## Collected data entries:
===
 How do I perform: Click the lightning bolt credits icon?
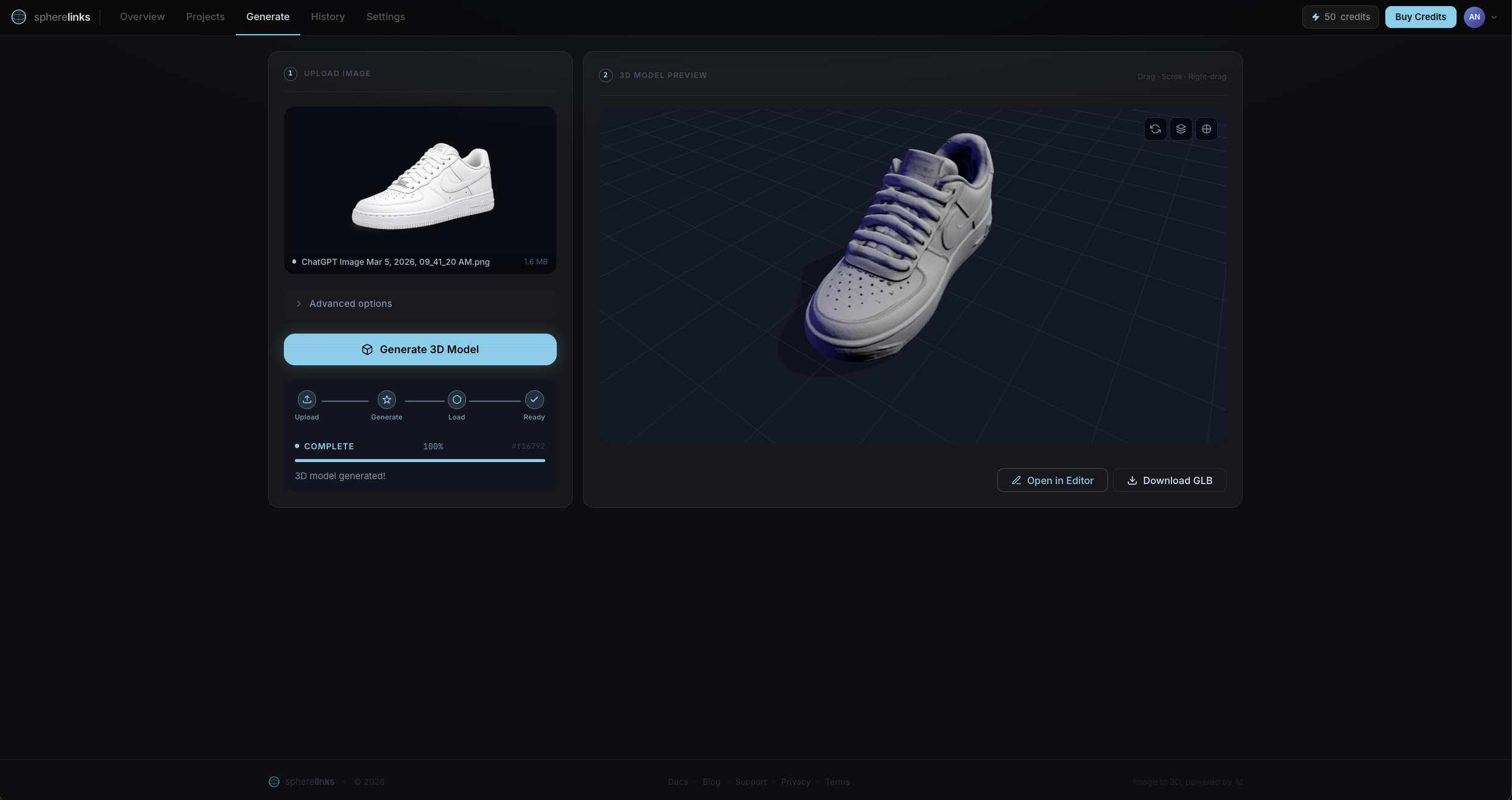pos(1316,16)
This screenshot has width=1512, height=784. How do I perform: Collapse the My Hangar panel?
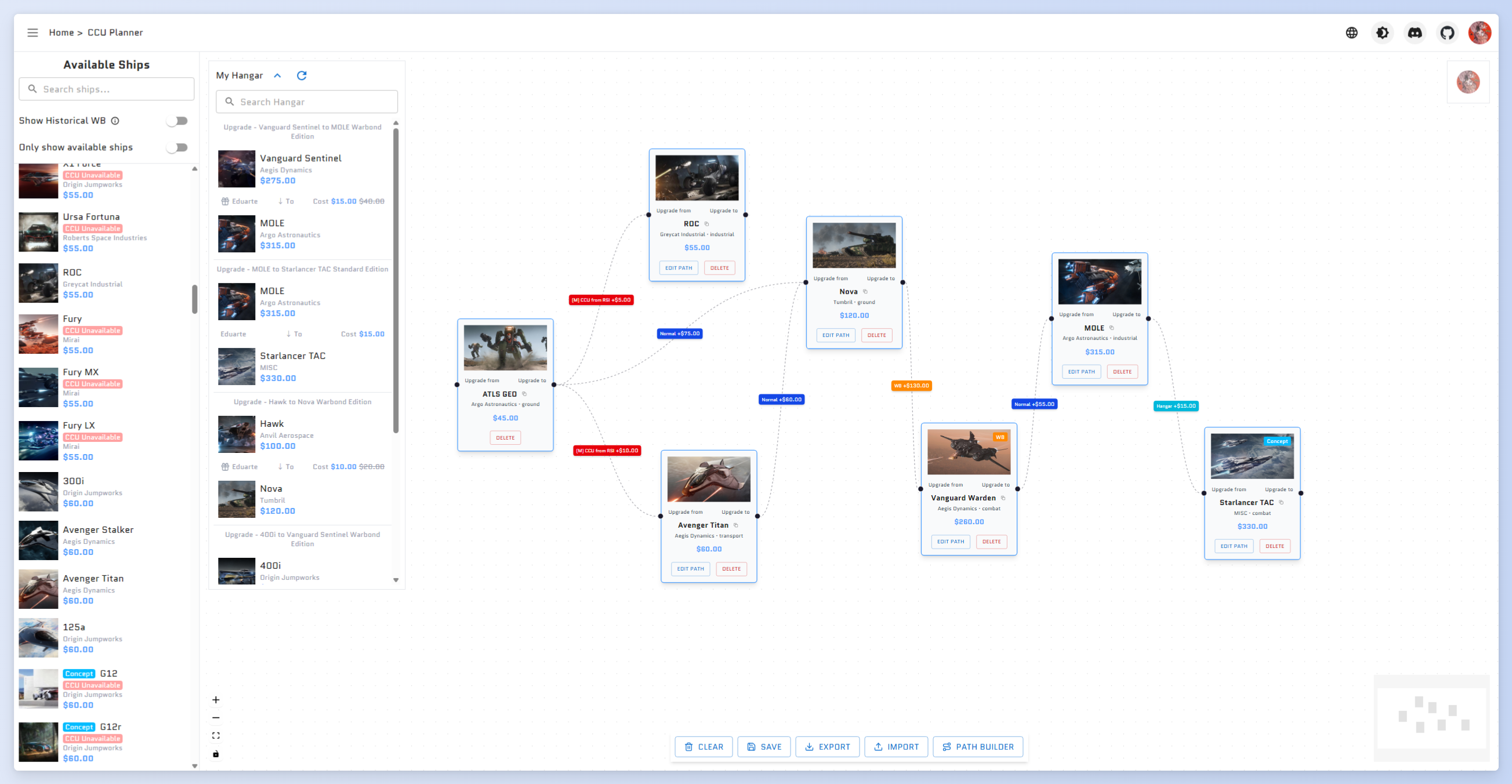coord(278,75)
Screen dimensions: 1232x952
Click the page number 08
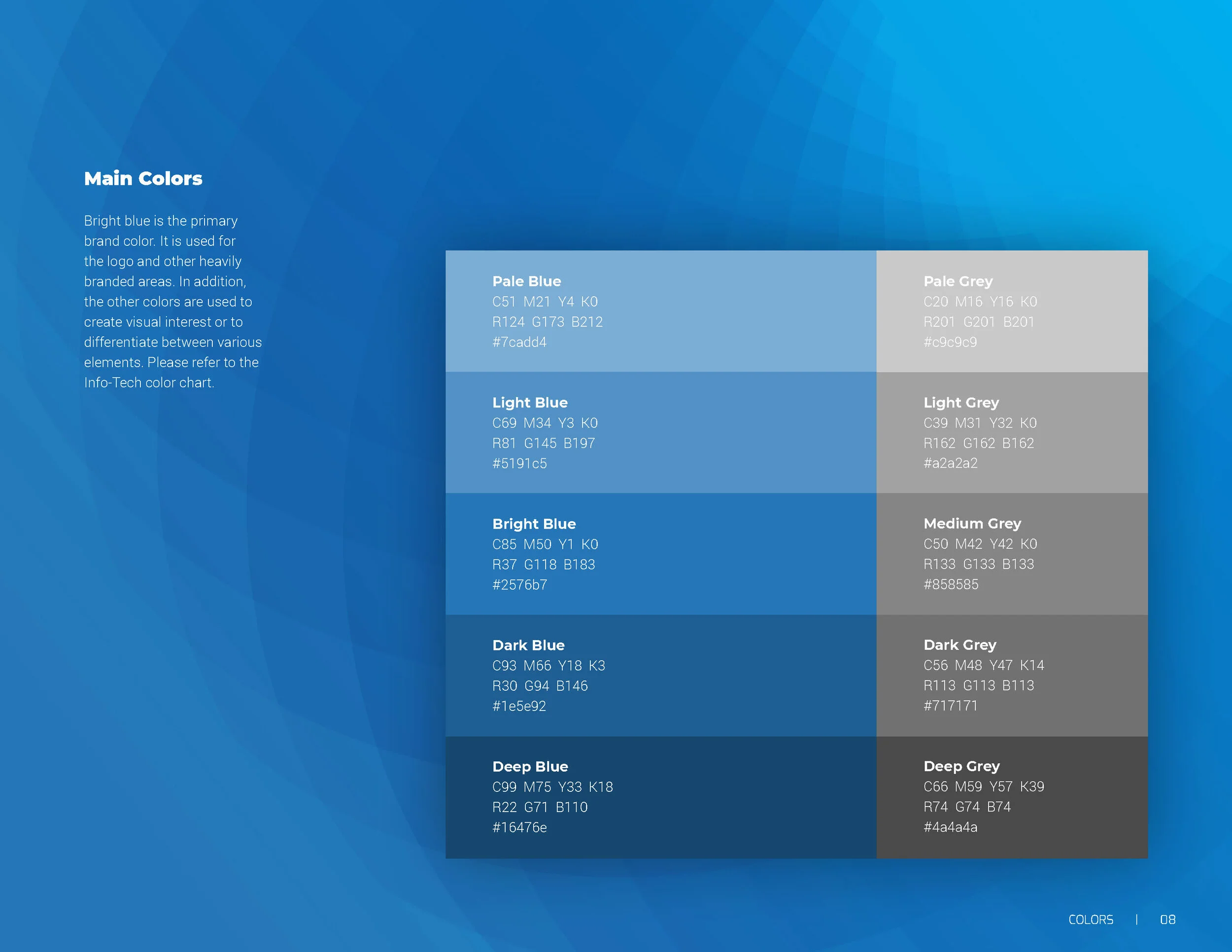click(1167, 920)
===
## Task to complete:
Only the text of the records above is to be reproduced, exactly as given; the pictures are dropped.

## Output of the exercise:
 How do I perform: Click the lightning bolt credits icon?
pos(1316,16)
This screenshot has width=1512, height=784. How do I perform: Collapse the My Hangar panel?
coord(278,75)
Screen dimensions: 1232x952
Click the page number 08
click(1167, 920)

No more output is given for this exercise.